> **EXERCISE PROMPT**:
Copy out the lines below word for word, leaving out the pictures.
___ THE INPUT
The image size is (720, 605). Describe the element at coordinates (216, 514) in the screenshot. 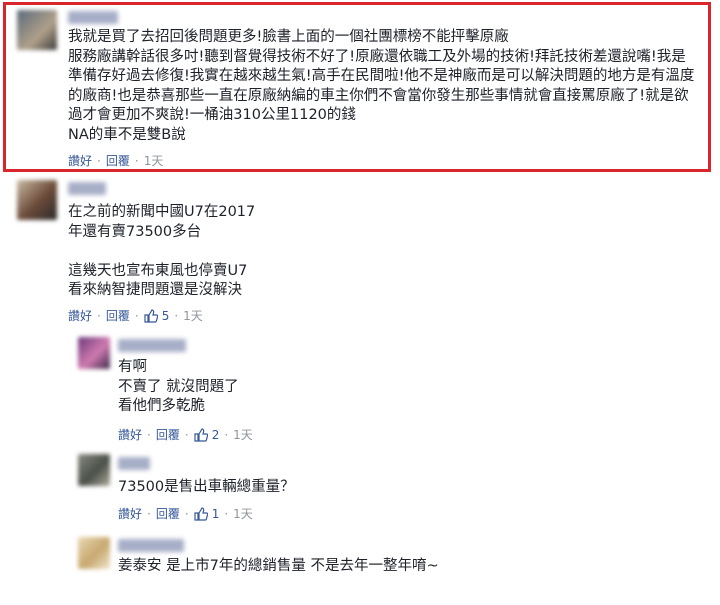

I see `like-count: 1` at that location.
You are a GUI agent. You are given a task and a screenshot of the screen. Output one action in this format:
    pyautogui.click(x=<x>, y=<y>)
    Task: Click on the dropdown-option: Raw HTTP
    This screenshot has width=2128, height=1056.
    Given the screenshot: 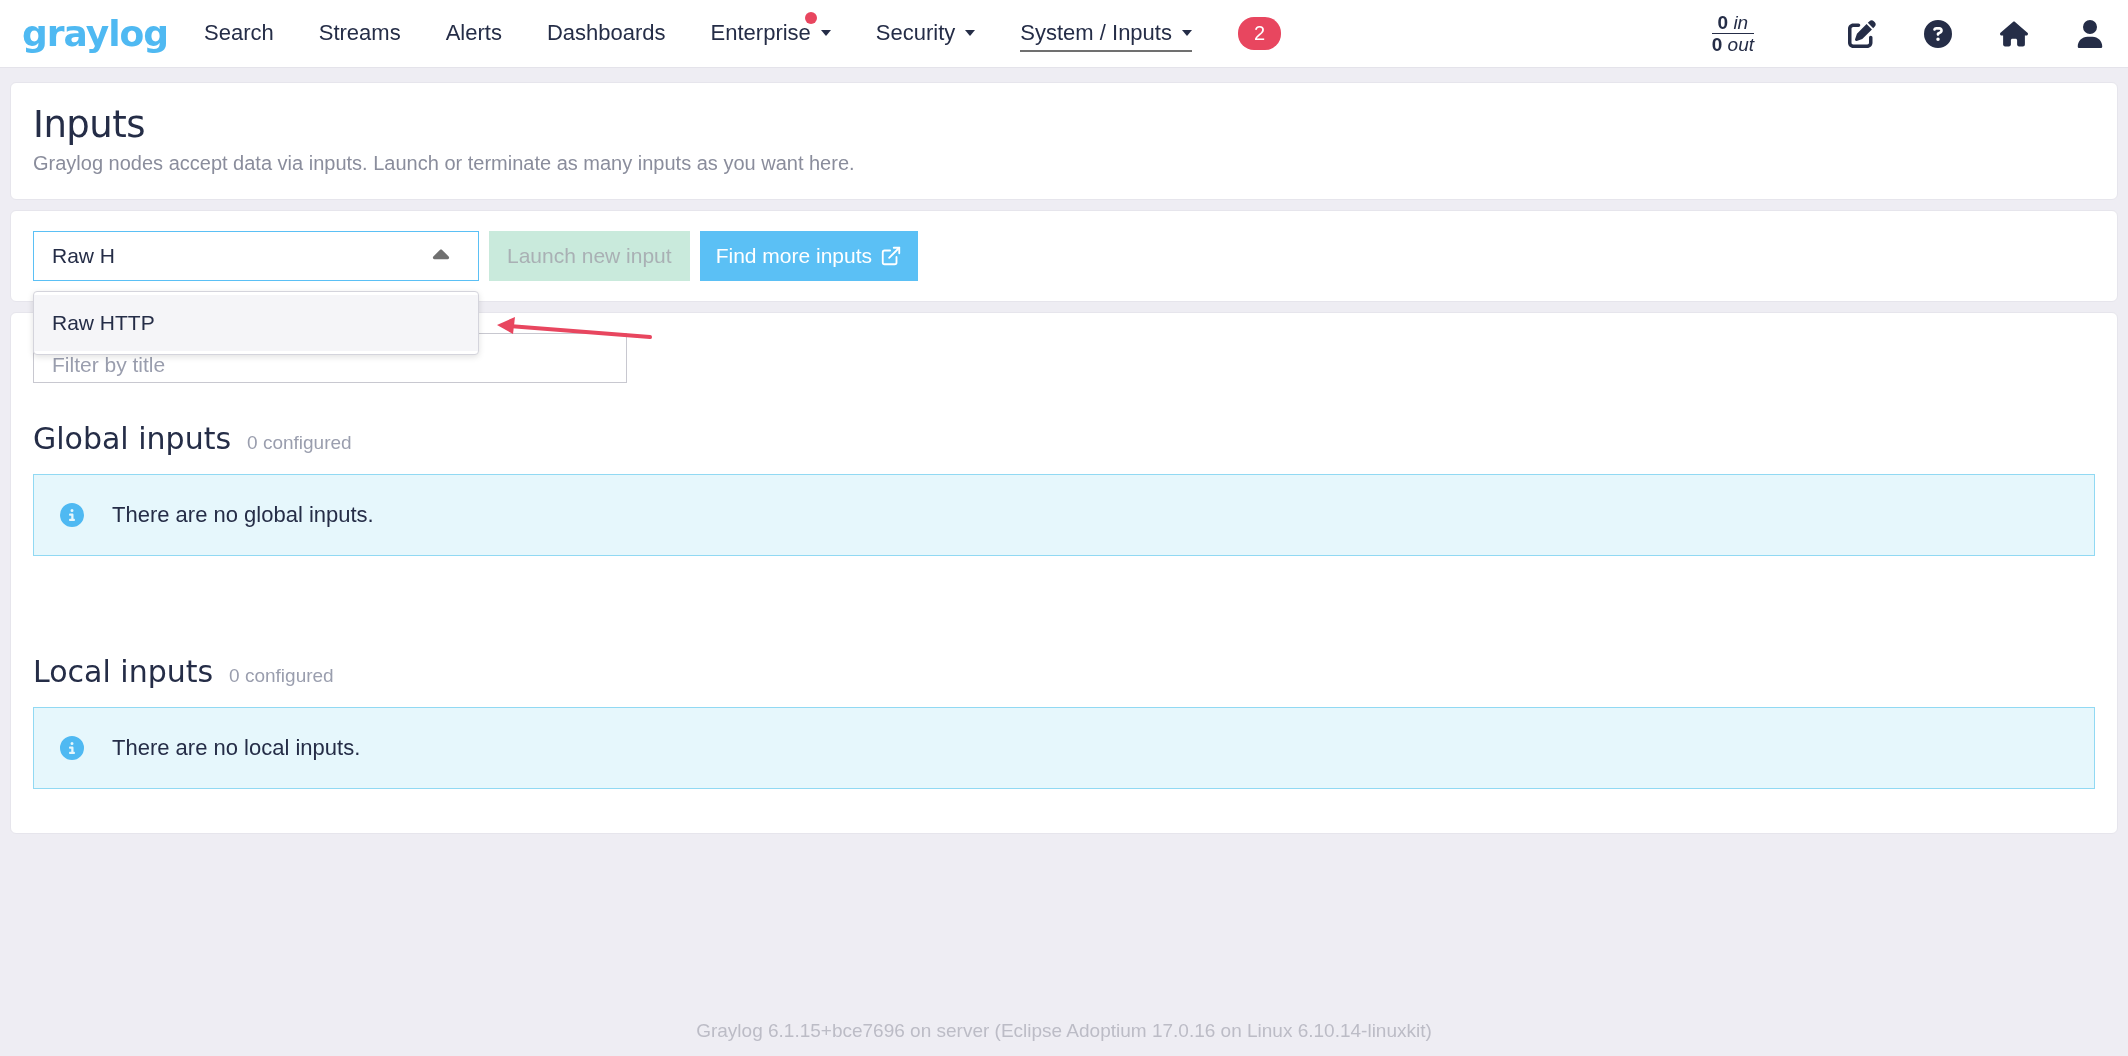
______
> **EXPECTED ANSWER**:
The image size is (720, 605). Describe the element at coordinates (216, 514) in the screenshot. 

I see `like-count: 1` at that location.
You are a GUI agent. You are given a task and a screenshot of the screen. Output one action in this format:
    pyautogui.click(x=<x>, y=<y>)
    Task: Click on the dropdown-option: Raw HTTP
    This screenshot has width=2128, height=1056.
    Given the screenshot: 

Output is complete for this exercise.